You've probably found your problem if those connections are bad. Also, cleaning the contacts for the removeable headshell with contact cleaner would be advised.

If the headshell leads are soldered to the headshell, you could probably just send the headshell to someone who repairs turntables and have some cartridge connectors soldered on.

You may not have to replace the cartridge at all... Sounds like bad wiring to me... I'm sure one of the stylus dealers on the web could help you find the stylus you need.

Good luck... Sorry your having problems with your "new" table. Happy Holidays!!!

12-25-2006, 06:44 AM
I think that my plan at this point is up upgrade the cartridge and stylus but I have no way of soldering the leads at home.
Does anyone out there know of a good source for repair in New Yrk City area that I can walk the headshell into?
Or a trusthworthy place in another that it can be mailed to?


12-25-2006, 09:54 AM
Sorry... Don't know of a shop. There are a few listed on Google. None in NYC...

Sure you don't just need these?

The headshell leads are soldered to the headshell connector?

If you just need headshell leads, I could send you a set. It is possible yours are soldered in though... Let me know...

There are two different types of leads I've seen. One has the same sized connectors on both ends. The other has slightly smaller connectors on one end to fit pins at the headshell connector that are slightly smaller than the cartridge pins. I have extra sets of both...

I'd offer to solder it if need be... But, I'm an amateur. My success rate is pretty good with most repairs, but not perfect. Those headshells are probably getting hard to come by... Wouldn't want to take the chance...

12-25-2006, 01:22 PM
WOW. That is exactly what I need. Connectors are the same on both ends and slip on and off the pins. Thanks so much for the offer to try and solder, but I plan on purchasing an updated catridge/stylus anyway. I would guess thet the needle is about 30 years old-the cartridge may be the original. I have an email into Needle Doctor for suggestions for replacement.
Will try Turntable Needles as well.

12-25-2006, 06:24 PM
Would be no trouble at all to send you a set of headshell leads if you want. Just send your address in a private message or e-mail

You should probably make sure the connectors are really the same size at both ends by unplugging one and trying to put it on the opposite way to see if the one at the other end fits the headshell connector pin tightly. The headshell leads with slightly smaller connectors at one end seem more common on older tables.

Glad the problem looks to be easily solved. Although, I guess you could still have wiring problems elsewhere... It would be rare for a cartridge to ever go "bad". The magnet and moving parts are all part of the stylus assembly. A newer cartridge isn't necessarily better.

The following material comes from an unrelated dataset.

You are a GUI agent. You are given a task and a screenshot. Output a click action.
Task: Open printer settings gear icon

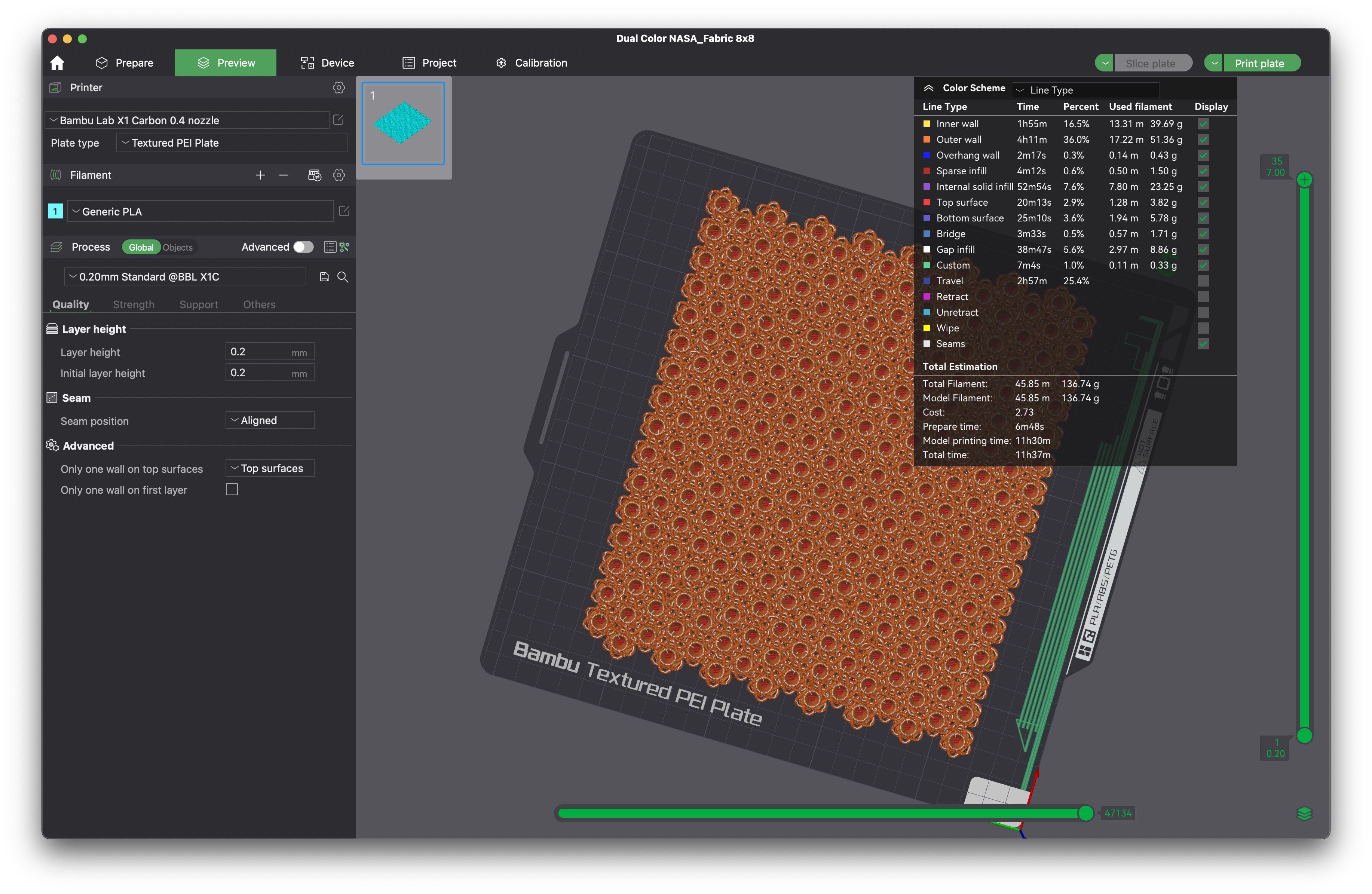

Be careful with that headshell. I tried to find some info on them in order to help. It seems they tend to break or "strip" a plastic part if you try to attach the headshell to the tonearm too tightly.

Did you put in a new belt yet? Would probably be a good idea for speed stability, along with lubing the center bearing. Adding a few drops of household oil is better than nothing. Cleaning it out and filling it with synthetic 30 weight oil, even better. Your turntable is popular enough that you should easily be able to find the right belt from anyone who sells them. Clean the motor pulley and platter pulley with alcohol before installing the new belt. Could use a Magic Eraser with the alcohol if they look like they could use it.

Good luck!!!

12-27-2006, 02:45 PM
Thanks for everyone's input and the offer Royphil.
I contacted Needle Doctor today and they have a replacement stylus for my cartridge.
The sales person confirmed that ther cartriges rarely go bad. I have also ordered a couple of sets of lead wires and a belt. So I hopefully have everything I need on the way to me soon for a functioning turntable.
I'll check back in if there are further questions.

12-27-2006, 10:20 PM
Great!!! :)

Hope it all works out. Let us know how it sounds.